My brother and I knew the standards. We knew what was allowed in the Moss Household and what was not. Plus, we had a pretty good idea how our parents would react. If it was serious enough, there would be jail time and they probably would have insisted on it. My parents weren’t going to allow such behavior back in their house. This I knew.

If it wasn’t serious enough for jail, it was serious enough for the belt and we lived under the constant threat and possibility of it. We didn’t get hit with the belt often, but when we did, we knew we had it coming. That threat and that possibility kept us in line.

A lot of parents and society as a whole doesn’t like to think about or talk about such discipline. Clearly it’s still needed. It was needed for these kids on the bus. It’s needed for kids who are walking around bullying other kids, fighting their teachers, disrespecting adults, stealing, stabbing, shooting and destroying property. These are not acts for which a time out in a corner is going to suffice.

Which brings us back to the problem of what is a suitable punishment for such behavior? One parent wants to put his kid in therapy. Maybe. I believe firmly in therapy but in this case, I have to question the parenting itself. This was the same parent who felt these kids had been punished enough from the public humiliation they had endured (the uncalled for death threats notwithstanding).

The school district has suspended the four students for a year (during which time they will be transferred to an alternative education program). They are prohibited from using regular bus transportation for a year. And they are required to complete 50 hours of community service with senior citizens.

Some say this is excessive, but their punishments have to be harsh. They are the examples. They are the ones that other kids need to look to when they make decisions (and these are decisions because they’re not animals) about how to behave and how to treat adults, women, seniors and human beings as a whole.

Is it enough? Does it go too far? Does it go too far in some areas and not far enough in other areas? That remains to be seen. This isn’t over. This is only the beginning for them and for society as a whole. We have to learn something from this. We have to take something away from this. We have to figure out how to teach our kids how to keep themselves in line.

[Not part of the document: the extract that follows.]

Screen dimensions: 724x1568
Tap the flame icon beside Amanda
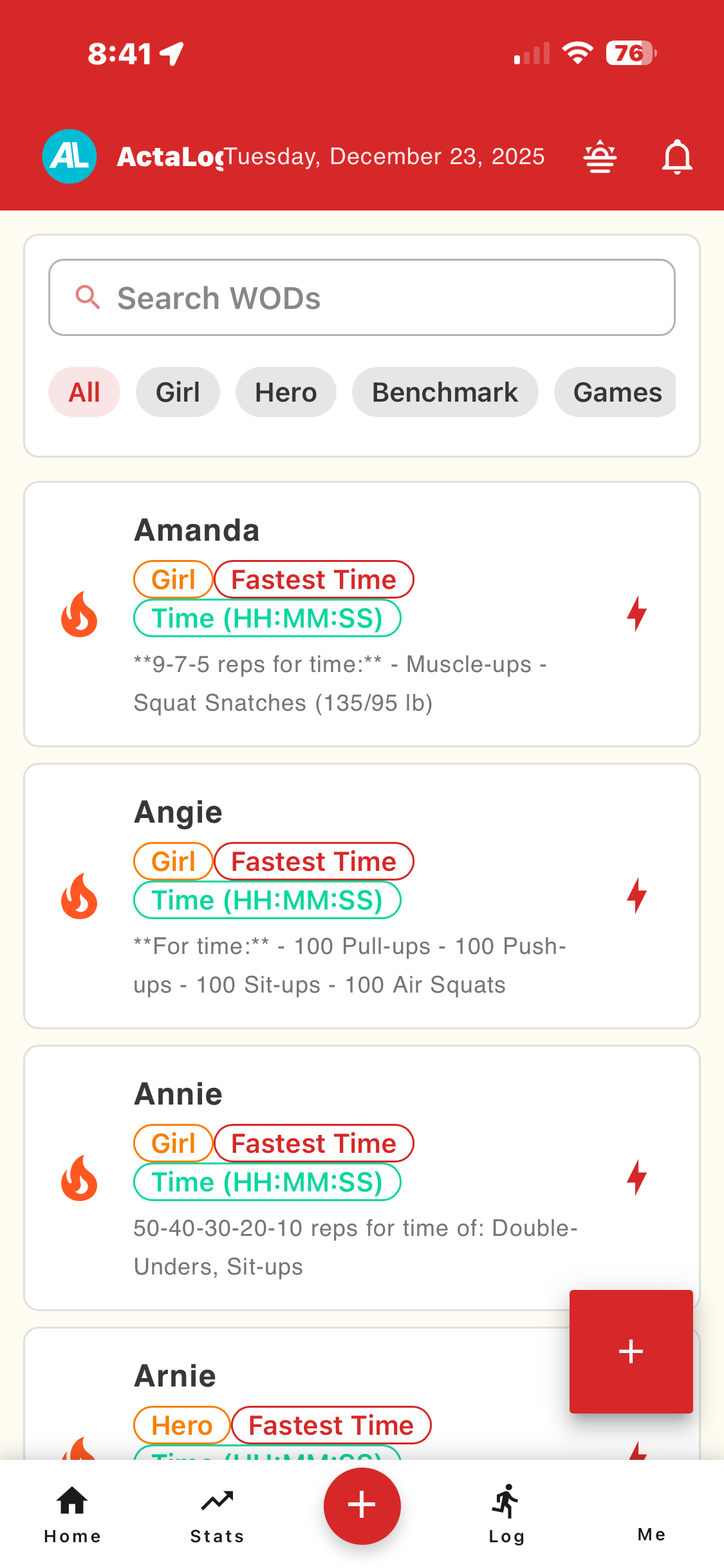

I say “we” because I am a firm believer in the all but abandoned concept of “it takes a village to raise a child”. Clearly it does but we’ve lost that. And kids know this. So instead of multiple sets of eyes keeping watch over kids, it’s down to one or two. I know that parenting isn’t easy. I would never in a million years suggest that it is. Since it isn’t easy and it isn’t getting any easier, why not go back to the “village” concept?

But had Klein or the bus driver retaliated in ANY way, they would have been suspended or even arrested. Kids know this, which is another part of the reason why this occurred. We’ve got parents wanting teachers to do their job without any power or support to do so. There is a disconnect. We need to become a society where parents and teachers and neighbors and responsible adults band together to raise these children, keep them safe, get them educated and out on their own to become positive contributions on the world as opposed to a drain.

And kids need to know that they are always being watched. If the parent didn’t see it, maybe the teacher did. Maybe a trusted neighbor did. Maybe some random person did. Either way, the parent is going to find out about it and they’ll be disciplined accordingly – either by the parent, the teacher and/or the trusted neighbor. And the child will think twice about bullying other kids, fighting their teachers, disrespecting adults, stealing, stabbing, shooting and destroying property.

But it requires trust and it requires unity. Parents, do you have it? Society, are you up for it? Or do we need a bus monitor to actually be beaten up before we take back the control?